You know the joke about the guy who has sex and immediately gets up to make himself a sandwich? Well, it’s not that unusual, and women may find themselves feeling hungry after intercourse, even craving specific foods, says Alman. “Many people, women and men, are hungry after exercise,” she explains. “Sex is exercise—if it was good sex.”
8. Sore Throats
After sex, Jennifer,* 33, a woman in Austin, Texas, says the most unusual thing happens: She gets a sore throat. “I think it’s from all the heavy breathing that results in a severe dry mouth,” she says.The cure? Water on your bedside table to keep you hydrated, recommends Dr. Rankin. But, she cautions, if you have developed a sore throat after oral sex with a new partner, it’s best to seek medical attention as it could be a sign of a sexually transmitted infection. “Infections like herpes and gonorrhea can lead to throat infections, resulting in sore throat,” she adds. “Other possibilities include laryngeal papillomas caused by HPV or thrush caused by yeast that may have been carried on your partner’s penis.”
9. Severe Pain
Amy,* a 30-year-old woman in Jackson, Mississippi, knows about pain during and after sex. Since her marriage in October 2008, sex had been incredibly painful, and after it was over, the pain lingered. “I visited my gynecologist, who prescribed an estrogen cream and Valium,” she says. But the combo didn’t help, and after seeing a specialist, she was diagnosed with vestibulitis, and underwent surgery—which solved her problem. “Learn from my story,” says Amy. “Sex shouldn’t be painful, and you can be treated.”

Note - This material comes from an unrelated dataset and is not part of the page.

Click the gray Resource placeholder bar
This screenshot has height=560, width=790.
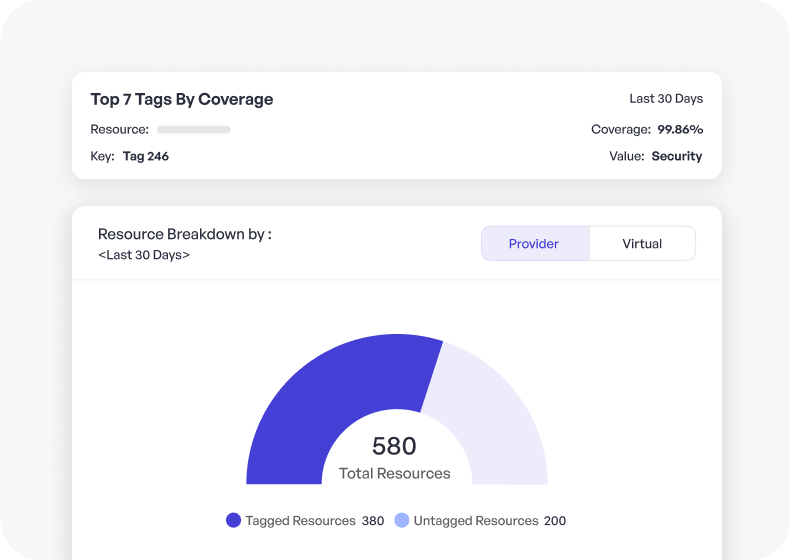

Dr. Rankin agrees. “When sex hurts regularly, we call it dyspareunia, and it can result from a variety of conditions.” These include vaginismus (when the muscles of the vagina involuntarily contract, which may make it impossible for penetration to happen), vulvar vestibulitis (inflammation of the vestibular glands in the opening to the vagina, which makes sex feel like you’re being stabbed with a knife), vulvodynia (chronic vulvar or vaginal pain), endometriosis or any number of other gynecologic conditions (interstitial cystitis, ovarian cysts, fibroids, chronic yeast infection, etc).
Other causes of painful intercourse and post-intercourse can include trauma and sexually transmitted diseases. Bottom line, Dr. Rankin says: Persistent pain isn’t normal. “Too often, women fail to tell anyone when sex hurts,” she says. “They assume it’s always going to be that way and avoid getting help. I promise, we can help.” *Names and some identifying details changed to protect privacy.